## TEXT SHOWN
Automatic key verification / CERT in DNS / RFC4398
(Was: [Announce] GnuPG 1.4.3 released)
Jeroen Massar
jeroen at unfix.org
Wed Apr 5 13:57:03 CEST 2006
On Wed, 2006-04-05 at 02:17 -0500, Brad Knowles wrote:
> At 10:28 PM -0400 2006-04-04, Danny Mayer wrote:
>
> > These three lead to one big question though:
> > Can we start doing automatic key verification for mail !?
>
> See DKIM.
Which is not there yet and will take the coming X years to be designed,
developed and deployed. While PGP is working already for several years
and has been proven to work very reliably.
> > This all though leads to a concern on the placing of the CERTS. Having a
> > large user base would mean that one has say 600k records or more in the
> > main zone for a domain, which gets reloaded every now and then when one
> > needs to update it.
>
> Think about ten million users, or fifty million. Each user
> having several hundred bytes (or even several KB) of data stored for
> them. Stored in the DNS. In a single flat zone. Bad idea. Like,
> really bad idea. Like, one of the worst DNS-related ideas I think
> I've ever heard of, at least in a very long time.
Checking http://dailychanges.com/ status of domains on 4/4/2006:
49,340,982 .com
7,425,723 .net
etc. so what was the issue again of storing a couple of million records
in DNS? If you claim it is a 'bad idea' then why does the CERT record
exist at all when it has the intentions of allowing PGP keys to be
stored? ;)
Using for instance nsd (http://www.nlnetlabs.nl/nsd/) should not pose a
problem in serving these amounts of contents.

## DATA LISTING

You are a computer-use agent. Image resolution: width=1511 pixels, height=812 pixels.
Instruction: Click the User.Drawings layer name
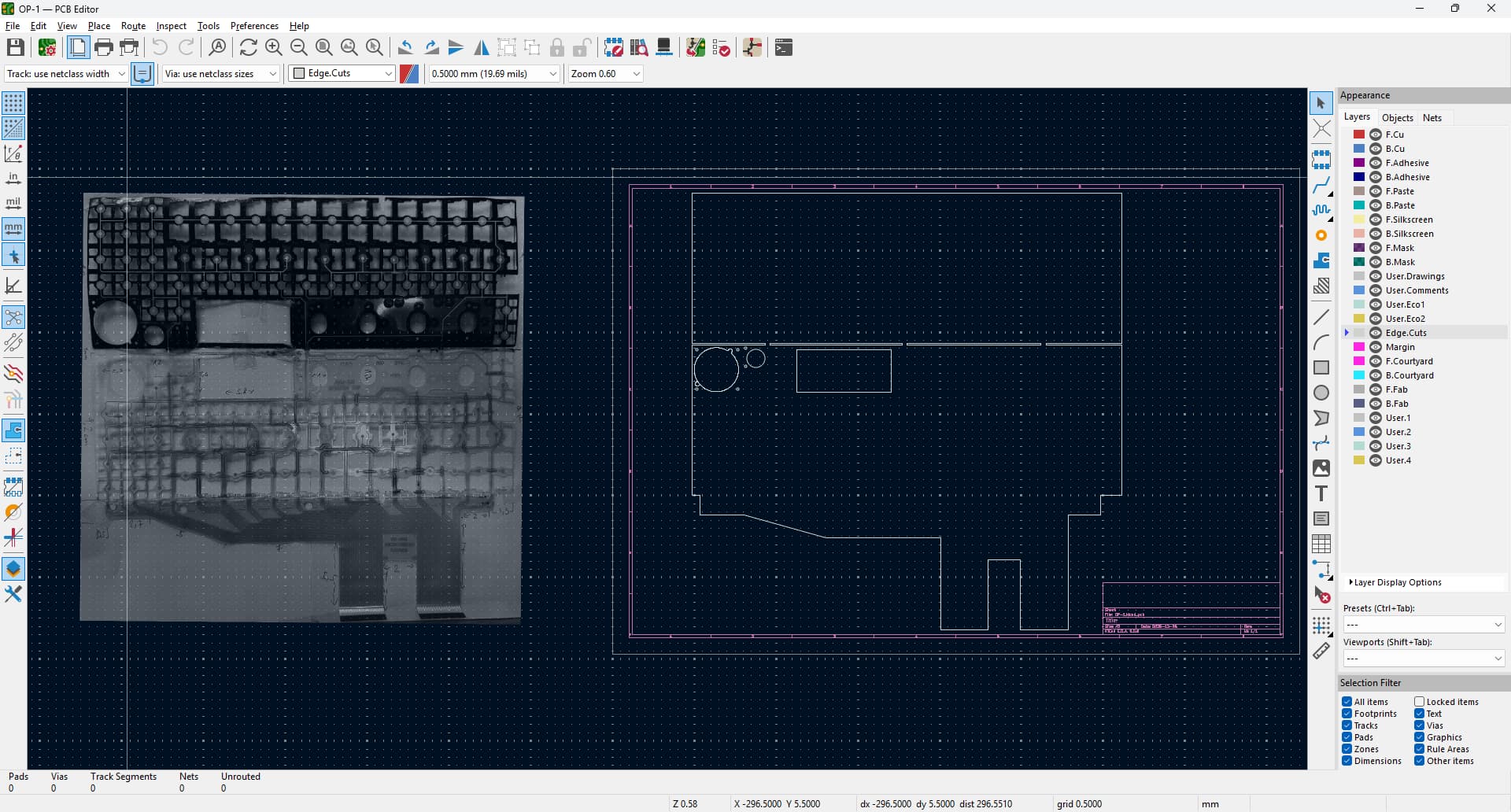(x=1415, y=276)
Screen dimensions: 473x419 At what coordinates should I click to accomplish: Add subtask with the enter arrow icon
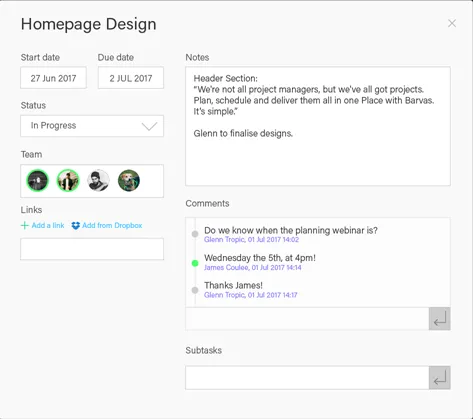tap(439, 378)
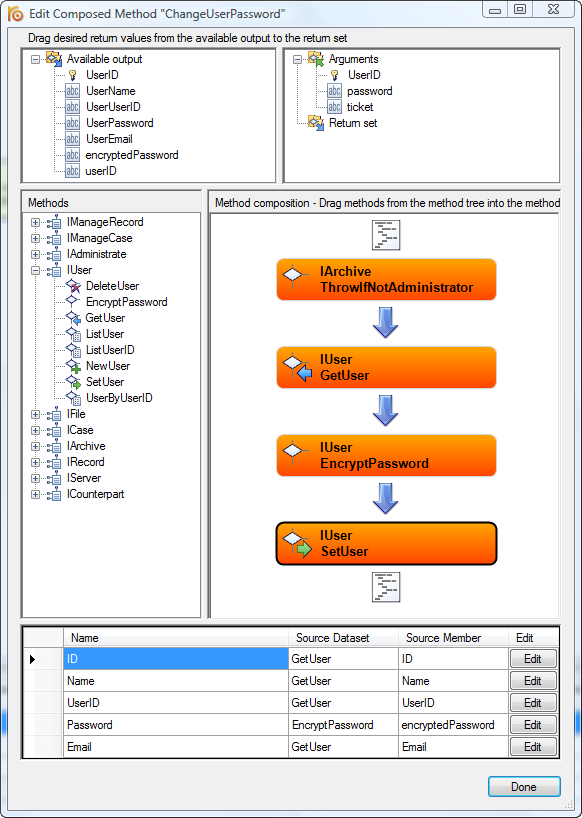Select the IUser GetUser composition block
The width and height of the screenshot is (582, 818).
tap(386, 367)
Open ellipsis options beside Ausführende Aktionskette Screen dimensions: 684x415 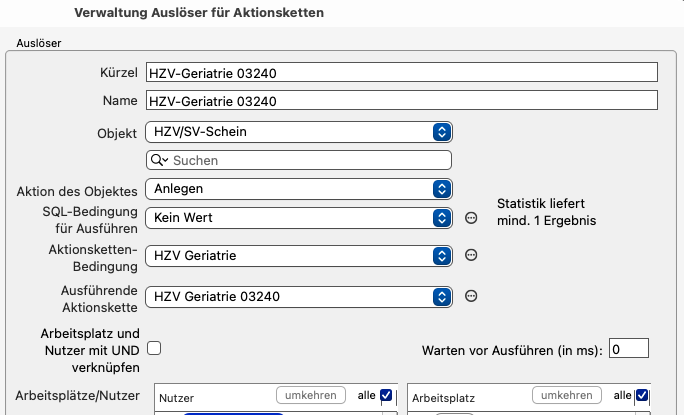[471, 296]
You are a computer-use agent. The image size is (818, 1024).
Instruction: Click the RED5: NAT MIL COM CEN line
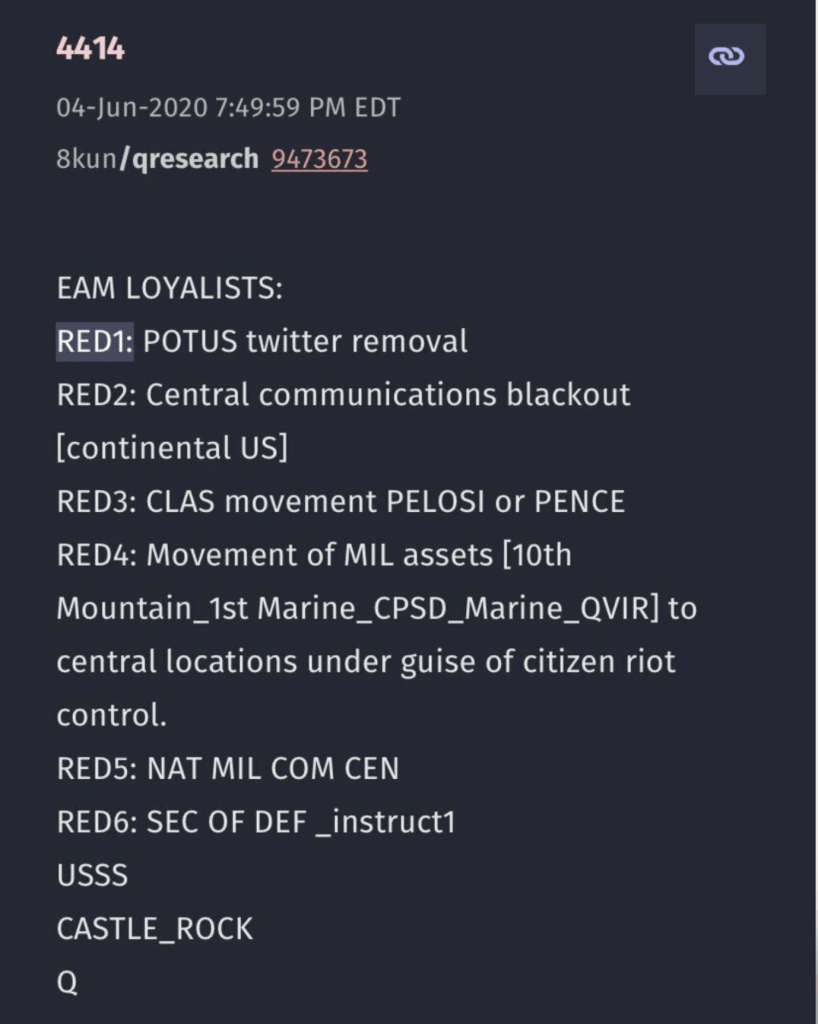pyautogui.click(x=227, y=768)
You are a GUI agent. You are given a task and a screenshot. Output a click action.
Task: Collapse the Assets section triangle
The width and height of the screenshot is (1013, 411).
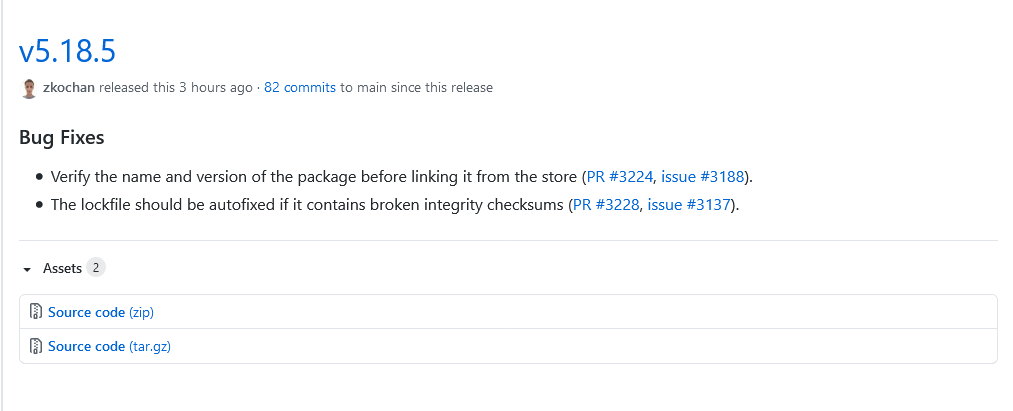tap(26, 269)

## WHAT TO DO
From the mailing-list post about CERT records in DNS above, copy word for word the passage between "Jeroen Massar" and "for mail !?", inclusive.

## SOLUTION FOR THIS TASK
Jeroen Massar
jeroen at unfix.org
Wed Apr 5 13:57:03 CEST 2006
On Wed, 2006-04-05 at 02:17 -0500, Brad Knowles wrote:
> At 10:28 PM -0400 2006-04-04, Danny Mayer wrote:
>
> > These three lead to one big question though:
> > Can we start doing automatic key verification for mail !?